From mboxrd@z Thu Jan  1 00:00:00 1970
Return-Path: <linux-kernel-owner@vger.kernel.org>
Received: (majordomo@vger.kernel.org) by vger.kernel.org via listexpand
	id S1753382Ab1BNWju (ORCPT <rfc822;w@1wt.eu>);
	Mon, 14 Feb 2011 17:39:50 -0500
Received: from shutemov.name ([188.40.19.243]:49955 "EHLO shutemov.name"
	rhost-flags-OK-OK-OK-OK) by vger.kernel.org with ESMTP
	id S1753160Ab1BNWjk (ORCPT <rfc822;linux-kernel@vger.kernel.org>);
	Mon, 14 Feb 2011 17:39:40 -0500
Date: Tue, 15 Feb 2011 00:39:39 +0200
From: "Kirill A. Shutemov" <kirill@shutemov.name>
To: Thomas Gleixner <tglx@linutronix.de>
Cc: Paul Menage <menage@google.com>, Li Zefan <lizf@cn.fujitsu.com>,
        containers@lists.linux-foundation.org, jacob.jun.pan@linux.intel.com,
        Arjan van de Ven <arjan@linux.intel.com>, linux-kernel@vger.kernel.org,
        Matt Helsley <matthltc@us.ibm.com>,
        Andrew Morton <akpm@linux-foundation.org>, linux-api@vger.kernel.org
Subject: Re: [PATCH, v6 3/3] cgroups: introduce timer slack controller
Message-ID: <20110214223939.GA6230@shutemov.name>
References: <1297688787-3592-1-git-send-email-kirill@shutemov.name>
 <1297688787-3592-4-git-send-email-kirill@shutemov.name>
 <alpine.LFD.2.00.1102141432440.26192@localhost6.localdomain6>
 <20110214151914.GA4210@shutemov.name>
 <alpine.LFD.2.00.1102141753240.26192@localhost6.localdomain6>
MIME-Version: 1.0
Content-Type: text/plain; charset=us-ascii
Content-Disposition: inline
In-Reply-To: <alpine.LFD.2.00.1102141753240.26192@localhost6.localdomain6>
User-Agent: Mutt/1.5.20 (2010-08-04)
Sender: linux-kernel-owner@vger.kernel.org
List-ID: <linux-kernel.vger.kernel.org>
X-Mailing-List: linux-kernel@vger.kernel.org

On Mon, Feb 14, 2011 at 06:01:06PM +0100, Thomas Gleixner wrote:
> B1;2401;0cOn Mon, 14 Feb 2011, Kirill A. Shutemov wrote:
> 
> > On Mon, Feb 14, 2011 at 03:00:03PM +0100, Thomas Gleixner wrote:
> > > On Mon, 14 Feb 2011, Kirill A. Shutsemov wrote:
> > > > From: Kirill A. Shutemov <kirill@shutemov.name>
> > > > 
> > > > Every task_struct has timer_slack_ns value.

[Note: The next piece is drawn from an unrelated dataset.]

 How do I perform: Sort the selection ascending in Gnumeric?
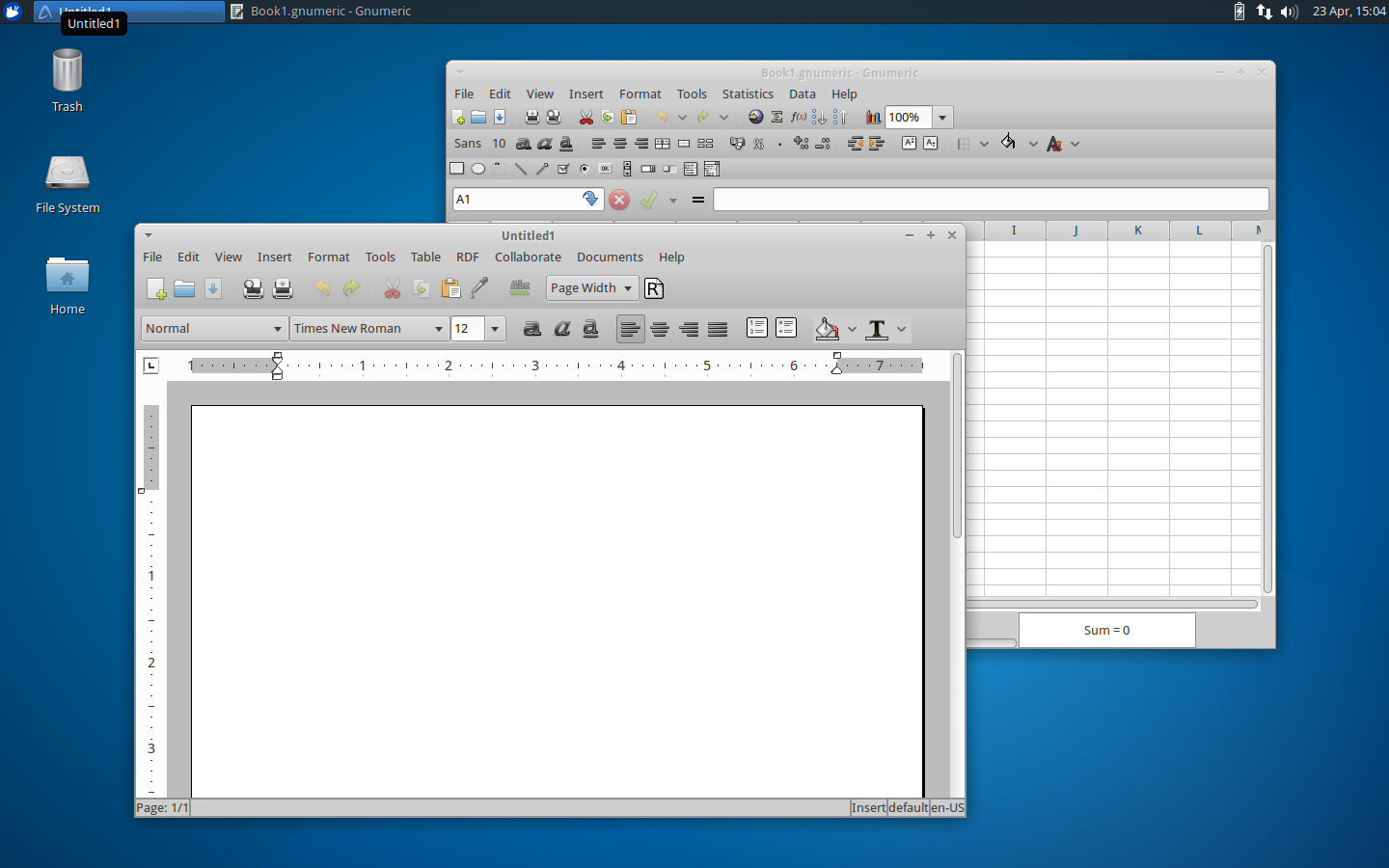[819, 117]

This value uses to round up
> > > > poll() and select() timeout values. This feature can be useful in
> > > > mobile environment where combined wakeups are desired.
> > > > 
> > > > cgroup subsys "timer_slack" implement timer slack controller. It
> > > > provides a way to group tasks by timer slack value and manage the
> > > > value of group's tasks.
> > > 
> > > I have no objections against the whole thing in general, but why do we
> > > need a module for this? Why can't we add this to the cgroups muck and
> > > compile it in?
> > 
> > It was easier to test and debug with module.
> > What is wrong with module? Do you worry about number of exports?
> 
> Not only about the number. We don't want exports when they are not
> techically necessary, i.e. for driver stuff.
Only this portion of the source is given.